Светлый фон

Бетесда стоял и смотрел на нас, снова широко улыбаясь, как будто все это случилось по его велению, как будто он вернул нас к жизни после долгой спячки и теперь видел: мы вспоминаем, кто мы такие. Мне не нравилось самодовольство у него на лице, как будто мы – умные дети, а он – наш неутомимый учитель. Каждый куплет пели сначала по-гавайски, потом по-английски, и мне не нравилось, как он читает перевод с листочка бумаги, который вытащил из кармана брюк.

Но больше всего мне не понравилось выражение лица Эдварда, когда я на него взглянул: с восхищением, которого я никогда в нем раньше не замечал, подняв вверх кулак, как Бетесда, он голосил самые известные строки песни, словно перед ним тысячи зрителей и все они собрались послушать, как он скажет что-то неслыханное.

 

‘A’ole a’e kau i ka pulima Maluna o ka pepa o ka ‘enemi Ho’ohui ‘aina ku’ai hewa I ka pono sivila a’o ke kanaka ‘A’ole makou a’e minamina I ka pu’u kala a ke aupuni Ua lawa makou i ka pohaku I ka ‘ai kamaha’o o ka ‘aina О,

Если бы ты спросил у моей матери, что произошло потом – я-то, конечно, не могу, да и никто не стал бы, – она бы сказала, что это случилось внезапно и совершенно неожиданно. Но это неправда. Хотя я понимаю, почему она так считает. После многолетнего бездействия – ни с того ни с сего, наверное, сказала бы она – случился прорыв. Вечером мы с тобой были в доме на О’аху-авеню, лежали в своих кроватях, а в следующий вечер – нет. Я знаю, позже она говорила, будто мы не ушли, а исчезли, будто это произошло вдруг, без предупреждения. Иногда она рассказывала об этом как о потере, словно мы какие-нибудь пуговицы или булавки. Но это, конечно, было скорее что-то вроде постепенного исчезновения – кусок мыла уменьшался и разглаживался в ничто, растворяясь между ее пальцами.

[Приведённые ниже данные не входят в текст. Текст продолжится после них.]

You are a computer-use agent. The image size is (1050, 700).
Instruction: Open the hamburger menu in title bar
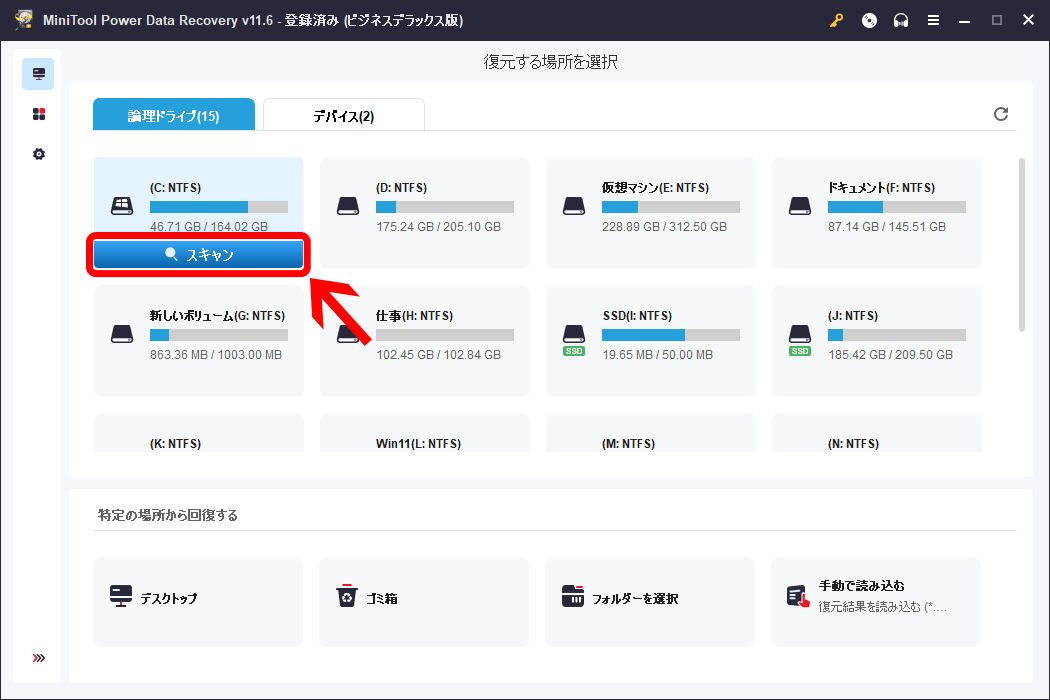tap(933, 19)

Впрочем, еще кое-кто согласился бы с трактовкой моей матери, и, как ни смешно, это был Эдвард. Позже он говорил, что та ночь в Хале-Кеалоха “преобразила” его, что это было своего рода воскрешение. Я верю, что ему так казалось. В ту ночь, возвращаясь в город, мы почти все время молчали: я не знал, что думать о Бетесде и о том, что он говорил, а Эдвард – потому что случившееся так его поразило. По дороге он время от времени ударял ладонью по рулю и бормотал “Черт!”, или “Ничего себе!”, или “Господи!” – и будь мне тогда поспокойнее, я бы решил, что это смешно. Смешно или тревожно – ведь Эдвард так сдержанно реагировал буквально на все, а тут издавал одни восклицания и ничего связного сказать не мог.

Речь Бетесды записали, и Эдвард ее добыл. На протяжении нескольких недель мы лежали на матрасе в комнате, которую он снимал в долине у одной семьи, и слушали ее снова и снова на его катушечном магнитофоне, пока оба не затвердили наизусть – не только саму речь, но и злые выкрики толпы, поскрипывание половиц, когда Бетесда переступал с ноги на ногу, пение, едва слышное и дребезжащее, на фоне которого Бетесда иногда хлопал в ладоши, и это звучало раскатами грома.